Otto spettacoli, grandi interpreti e un cartellone che unisce classici e contemporaneità per celebrare il quarantesimo anniversario della storica rassegna del Teatro Nuovo.

La rassegna Il Grande Teatro di Verona raggiunge un traguardo importante e si prepara a celebrare la 40ª edizione con una stagione che punta sulla qualità della prosa italiana e internazionale. Nata nel 1986, l’iniziativa promossa dal Comune di Verona in collaborazione con il Teatro Stabile di Verona conferma il proprio ruolo di riferimento culturale con un cartellone che accompagnerà il pubblico dal mese di ottobre 2026 fino a marzo 2027.

A curare la nuova stagione è Fabrizio Arcuri, che ha costruito un programma composto da otto spettacoli capaci di alternare grandi classici della letteratura teatrale a produzioni contemporanee. L’obiettivo è offrire un percorso che metta al centro il rapporto tra l’opera e lo spettatore, attraverso linguaggi diversi e temi che spaziano dalla memoria al potere, dalla guerra all’identità personale.

Ad aprire la stagione, dal 27 ottobre al 1° novembre, sarà “Una delle ultime sere di Carnovale” di Carlo Goldoni con la regia di Valerio Binasco. Seguiranno “Madre Coraggio” di Bertolt Brecht con Lunetta Savino, “Il berretto a sonagli” di Luigi Pirandello interpretato da Silvio Orlando, il monologo “Lo Zar” scritto e portato in scena da Stefano Massini, “La cosmicomica vita di Q” ideata e diretta da Luca Marinelli, “Nessuno. Le avventure di Ulisse” con Stefano Accorsi, “La guerra com’è” con Elio Germano e Teho Teardo e, come spettacolo conclusivo, “Riccardo III” di William Shakespeare con Vinicio Marchioni.

Il programma del Grande Teatro al Teatro Nuovo di Verona propone così una stagione che affronta temi universali e di grande attualità, offrendo al pubblico interpretazioni affidate ad alcuni dei protagonisti più apprezzati della scena teatrale italiana.

L’assessora alla Cultura Marta Ugolini ha sottolineato come il quarantesimo anniversario rappresenti un momento significativo per la città, ribadendo l’impegno dell’amministrazione nel sostenere una proposta culturale capace di essere non soltanto intrattenimento, ma anche occasione di crescita e confronto.

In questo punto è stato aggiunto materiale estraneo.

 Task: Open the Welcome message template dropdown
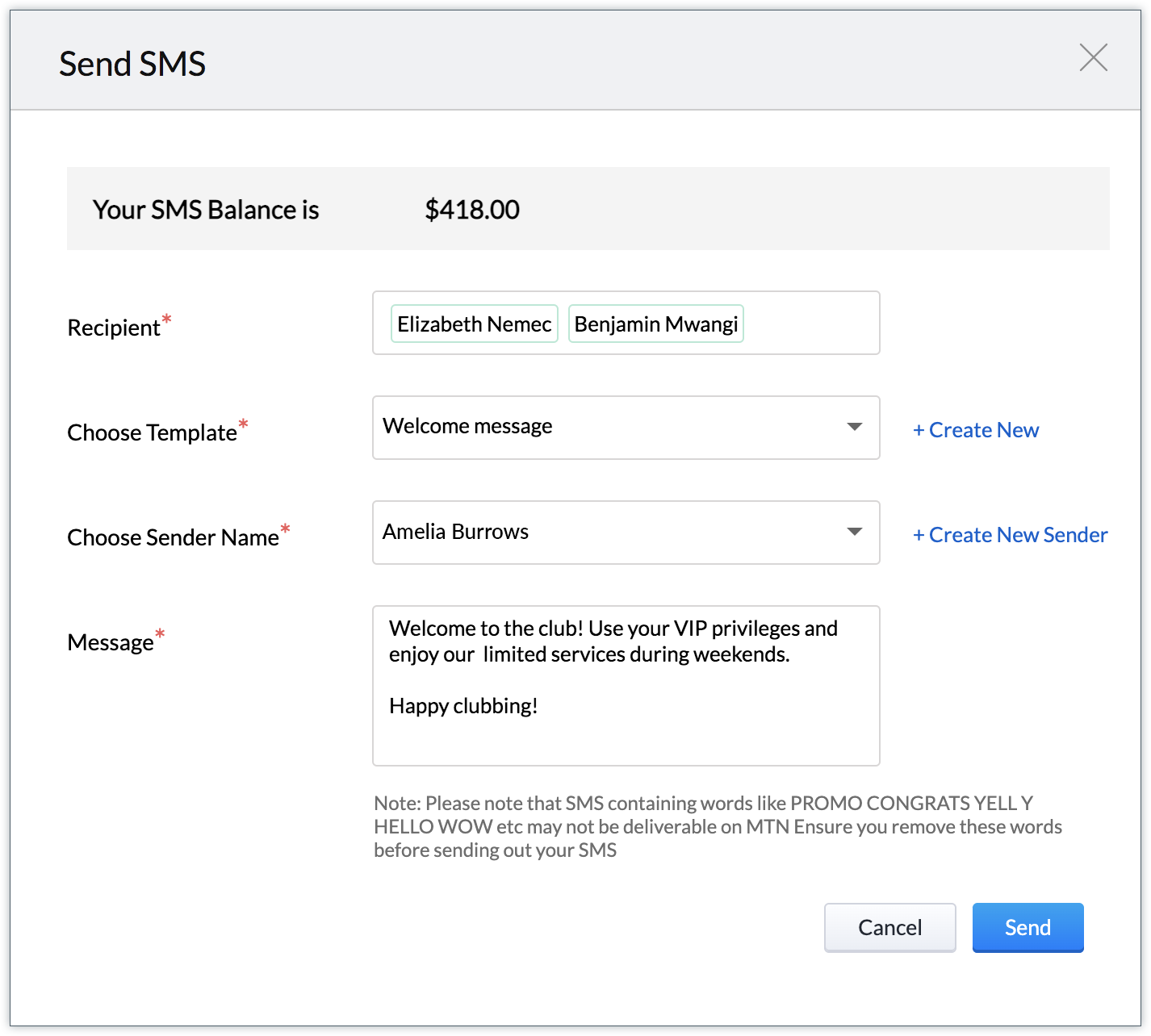(613, 427)
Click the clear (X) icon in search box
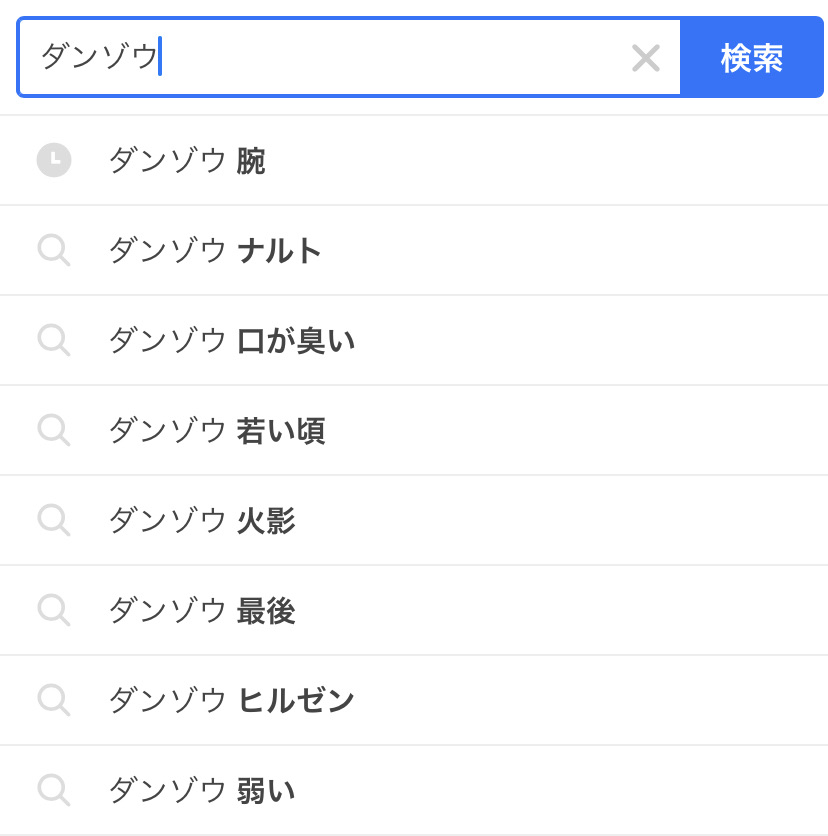This screenshot has width=828, height=836. click(646, 58)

Anche il direttore artistico Fabrizio Arcuri ha evidenziato la volontà di costruire una stagione in cui il teatro diventi un’esperienza diretta, senza filtri, capace di coinvolgere emotivamente il pubblico attraverso storie che parlano del presente e della condizione umana.

Sul fronte degli abbonamenti al Grande Teatro di Verona, la campagna prenderà il via martedì 14 luglio con il rinnovo degli abbonamenti già sottoscritti, fase che resterà aperta fino al 14 settembre. Dal 21 settembre al 13 ottobre sarà invece possibile acquistare i nuovi abbonamenti, mentre la vendita dei biglietti per i singoli spettacoli inizierà il 15 ottobre.

Tra le novità della stagione figura il super abbonamento “Divertiamoci a Teatro + Grande Teatro”, che consentirà di sottoscrivere contestualmente entrambe le rassegne usufruendo di una specifica agevolazione economica. Gli abbonamenti saranno disponibili presso la biglietteria del Teatro Nuovo di Verona, al Box Office e attraverso i canali di vendita online autorizzati.